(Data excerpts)

^^^^^^^^^^^^^^^^

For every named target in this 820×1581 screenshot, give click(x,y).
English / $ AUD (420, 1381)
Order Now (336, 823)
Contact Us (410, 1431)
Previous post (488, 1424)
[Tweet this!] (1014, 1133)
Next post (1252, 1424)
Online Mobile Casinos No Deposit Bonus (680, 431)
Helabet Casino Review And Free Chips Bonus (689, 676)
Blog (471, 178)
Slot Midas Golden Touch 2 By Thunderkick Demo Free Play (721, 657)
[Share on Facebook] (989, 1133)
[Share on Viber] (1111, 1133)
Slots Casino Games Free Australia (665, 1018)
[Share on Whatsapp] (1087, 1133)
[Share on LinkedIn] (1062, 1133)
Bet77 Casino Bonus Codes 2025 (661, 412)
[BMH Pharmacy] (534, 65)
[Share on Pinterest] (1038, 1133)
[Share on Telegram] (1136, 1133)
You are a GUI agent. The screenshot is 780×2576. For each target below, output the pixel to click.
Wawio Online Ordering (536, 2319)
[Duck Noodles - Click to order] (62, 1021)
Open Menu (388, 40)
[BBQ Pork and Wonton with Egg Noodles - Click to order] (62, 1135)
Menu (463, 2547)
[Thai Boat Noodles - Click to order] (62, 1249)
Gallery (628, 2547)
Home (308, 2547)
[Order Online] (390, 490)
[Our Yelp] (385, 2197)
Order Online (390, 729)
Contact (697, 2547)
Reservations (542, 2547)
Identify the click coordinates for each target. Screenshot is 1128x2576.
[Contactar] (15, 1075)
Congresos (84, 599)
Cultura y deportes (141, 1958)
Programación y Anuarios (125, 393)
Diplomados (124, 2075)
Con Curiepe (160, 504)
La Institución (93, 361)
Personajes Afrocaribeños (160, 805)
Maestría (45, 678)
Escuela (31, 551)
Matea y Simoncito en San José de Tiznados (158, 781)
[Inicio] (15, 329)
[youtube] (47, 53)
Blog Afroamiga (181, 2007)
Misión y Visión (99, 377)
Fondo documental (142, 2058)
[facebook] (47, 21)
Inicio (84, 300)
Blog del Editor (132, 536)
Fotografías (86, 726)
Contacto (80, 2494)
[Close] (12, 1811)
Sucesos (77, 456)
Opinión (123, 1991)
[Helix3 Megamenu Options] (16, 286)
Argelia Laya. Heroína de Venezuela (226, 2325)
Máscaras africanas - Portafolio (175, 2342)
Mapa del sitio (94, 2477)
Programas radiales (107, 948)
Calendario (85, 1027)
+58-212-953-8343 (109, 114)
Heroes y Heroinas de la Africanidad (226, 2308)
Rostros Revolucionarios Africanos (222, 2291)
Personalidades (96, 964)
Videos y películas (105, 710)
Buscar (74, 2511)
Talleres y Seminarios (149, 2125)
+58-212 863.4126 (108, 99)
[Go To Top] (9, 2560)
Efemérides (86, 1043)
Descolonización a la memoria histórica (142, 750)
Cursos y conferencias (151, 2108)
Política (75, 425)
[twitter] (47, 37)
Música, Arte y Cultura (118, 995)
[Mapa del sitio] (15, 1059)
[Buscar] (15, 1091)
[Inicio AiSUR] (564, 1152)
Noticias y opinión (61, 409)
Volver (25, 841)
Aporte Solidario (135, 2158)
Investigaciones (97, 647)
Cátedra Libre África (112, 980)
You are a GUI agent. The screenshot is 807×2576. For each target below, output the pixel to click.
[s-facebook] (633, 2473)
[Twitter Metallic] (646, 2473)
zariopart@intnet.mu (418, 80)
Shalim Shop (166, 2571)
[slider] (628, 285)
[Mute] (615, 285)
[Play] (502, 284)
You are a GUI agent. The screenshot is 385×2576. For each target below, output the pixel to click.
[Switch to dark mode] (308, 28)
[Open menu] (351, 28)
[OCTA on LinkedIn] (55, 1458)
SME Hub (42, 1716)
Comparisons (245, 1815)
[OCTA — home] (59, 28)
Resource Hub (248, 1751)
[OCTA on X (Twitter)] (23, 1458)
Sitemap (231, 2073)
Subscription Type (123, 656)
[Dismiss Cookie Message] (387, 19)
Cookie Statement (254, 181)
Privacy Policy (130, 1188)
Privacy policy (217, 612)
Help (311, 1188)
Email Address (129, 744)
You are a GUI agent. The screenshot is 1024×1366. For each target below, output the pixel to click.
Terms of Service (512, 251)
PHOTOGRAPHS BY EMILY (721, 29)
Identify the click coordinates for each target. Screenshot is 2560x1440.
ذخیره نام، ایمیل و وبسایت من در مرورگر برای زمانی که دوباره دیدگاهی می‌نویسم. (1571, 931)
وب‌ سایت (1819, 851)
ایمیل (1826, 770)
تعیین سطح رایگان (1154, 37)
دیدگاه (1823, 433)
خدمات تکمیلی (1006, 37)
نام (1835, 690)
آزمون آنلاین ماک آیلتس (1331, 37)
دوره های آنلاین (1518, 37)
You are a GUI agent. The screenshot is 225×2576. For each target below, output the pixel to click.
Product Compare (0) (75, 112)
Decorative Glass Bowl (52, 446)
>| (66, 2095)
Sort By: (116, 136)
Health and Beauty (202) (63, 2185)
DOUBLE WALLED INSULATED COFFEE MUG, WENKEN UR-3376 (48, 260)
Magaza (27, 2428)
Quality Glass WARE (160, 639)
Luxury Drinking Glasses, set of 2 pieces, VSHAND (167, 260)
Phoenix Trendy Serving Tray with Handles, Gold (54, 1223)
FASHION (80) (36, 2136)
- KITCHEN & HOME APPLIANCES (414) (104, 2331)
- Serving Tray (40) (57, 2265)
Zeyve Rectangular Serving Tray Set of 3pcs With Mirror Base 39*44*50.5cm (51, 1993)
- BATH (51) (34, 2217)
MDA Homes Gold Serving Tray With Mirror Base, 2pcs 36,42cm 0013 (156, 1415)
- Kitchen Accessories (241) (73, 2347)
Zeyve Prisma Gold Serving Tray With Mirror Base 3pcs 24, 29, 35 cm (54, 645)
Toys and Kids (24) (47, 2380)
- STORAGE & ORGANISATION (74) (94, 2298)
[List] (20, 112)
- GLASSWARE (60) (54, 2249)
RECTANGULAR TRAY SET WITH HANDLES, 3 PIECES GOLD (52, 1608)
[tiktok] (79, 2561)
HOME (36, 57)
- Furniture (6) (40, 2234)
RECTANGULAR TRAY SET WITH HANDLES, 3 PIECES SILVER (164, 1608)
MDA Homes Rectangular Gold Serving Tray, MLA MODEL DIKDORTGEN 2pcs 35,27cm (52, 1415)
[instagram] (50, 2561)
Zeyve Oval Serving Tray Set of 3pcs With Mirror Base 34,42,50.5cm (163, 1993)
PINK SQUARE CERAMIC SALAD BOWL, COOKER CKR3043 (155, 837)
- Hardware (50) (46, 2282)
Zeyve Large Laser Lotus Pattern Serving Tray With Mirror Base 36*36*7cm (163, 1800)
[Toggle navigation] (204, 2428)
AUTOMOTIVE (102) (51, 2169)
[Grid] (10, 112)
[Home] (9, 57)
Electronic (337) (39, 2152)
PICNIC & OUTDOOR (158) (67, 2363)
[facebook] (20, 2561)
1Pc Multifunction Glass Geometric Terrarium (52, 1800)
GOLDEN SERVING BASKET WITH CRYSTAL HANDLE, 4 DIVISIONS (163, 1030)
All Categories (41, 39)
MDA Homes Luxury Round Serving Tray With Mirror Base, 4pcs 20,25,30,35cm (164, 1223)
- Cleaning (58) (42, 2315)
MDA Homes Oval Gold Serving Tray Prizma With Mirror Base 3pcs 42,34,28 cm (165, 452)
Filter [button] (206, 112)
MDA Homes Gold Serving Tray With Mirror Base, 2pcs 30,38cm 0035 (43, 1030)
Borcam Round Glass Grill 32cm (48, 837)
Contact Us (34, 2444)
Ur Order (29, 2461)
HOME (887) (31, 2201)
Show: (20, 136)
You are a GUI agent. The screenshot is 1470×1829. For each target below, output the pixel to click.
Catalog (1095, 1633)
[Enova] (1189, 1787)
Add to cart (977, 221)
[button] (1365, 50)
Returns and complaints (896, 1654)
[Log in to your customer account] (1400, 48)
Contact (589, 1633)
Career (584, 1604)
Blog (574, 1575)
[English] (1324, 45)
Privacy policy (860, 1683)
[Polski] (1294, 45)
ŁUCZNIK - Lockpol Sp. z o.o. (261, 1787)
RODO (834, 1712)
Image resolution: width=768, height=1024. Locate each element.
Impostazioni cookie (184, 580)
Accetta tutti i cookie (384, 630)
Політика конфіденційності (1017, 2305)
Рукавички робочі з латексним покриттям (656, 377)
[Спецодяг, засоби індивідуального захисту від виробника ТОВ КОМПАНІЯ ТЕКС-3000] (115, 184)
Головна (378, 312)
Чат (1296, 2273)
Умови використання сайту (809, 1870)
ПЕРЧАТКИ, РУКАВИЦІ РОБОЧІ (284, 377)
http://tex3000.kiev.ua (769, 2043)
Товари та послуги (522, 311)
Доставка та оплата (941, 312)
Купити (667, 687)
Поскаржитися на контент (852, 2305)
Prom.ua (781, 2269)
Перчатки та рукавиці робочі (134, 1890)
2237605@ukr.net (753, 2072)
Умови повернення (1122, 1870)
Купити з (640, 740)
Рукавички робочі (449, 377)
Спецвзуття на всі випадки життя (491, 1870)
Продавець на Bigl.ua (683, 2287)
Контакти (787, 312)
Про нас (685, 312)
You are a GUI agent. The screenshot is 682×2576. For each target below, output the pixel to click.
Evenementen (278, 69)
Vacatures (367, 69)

^^^^^^^^^^^^^^^^

EXERCISE AIM: Above are some records; copy exactly the lines from the one with "Zeyve Rectangular Serving" through the one with "[Home] (9, 57)", both included, and no others.

EXERCISE RESPONSE:
Zeyve Rectangular Serving Tray Set of 3pcs With Mirror Base 39*44*50.5cm (51, 1993)
- BATH (51) (34, 2217)
MDA Homes Gold Serving Tray With Mirror Base, 2pcs 36,42cm 0013 (156, 1415)
- Kitchen Accessories (241) (73, 2347)
Zeyve Prisma Gold Serving Tray With Mirror Base 3pcs 24, 29, 35 cm (54, 645)
Toys and Kids (24) (47, 2380)
- STORAGE & ORGANISATION (74) (94, 2298)
[List] (20, 112)
- GLASSWARE (60) (54, 2249)
RECTANGULAR TRAY SET WITH HANDLES, 3 PIECES GOLD (52, 1608)
[tiktok] (79, 2561)
HOME (36, 57)
- Furniture (6) (40, 2234)
RECTANGULAR TRAY SET WITH HANDLES, 3 PIECES SILVER (164, 1608)
MDA Homes Rectangular Gold Serving Tray, MLA MODEL DIKDORTGEN 2pcs 35,27cm (52, 1415)
[instagram] (50, 2561)
Zeyve Oval Serving Tray Set of 3pcs With Mirror Base 34,42,50.5cm (163, 1993)
PINK SQUARE CERAMIC SALAD BOWL, COOKER CKR3043 (155, 837)
- Hardware (50) (46, 2282)
Zeyve Large Laser Lotus Pattern Serving Tray With Mirror Base 36*36*7cm (163, 1800)
[Toggle navigation] (204, 2428)
AUTOMOTIVE (102) (51, 2169)
[Grid] (10, 112)
[Home] (9, 57)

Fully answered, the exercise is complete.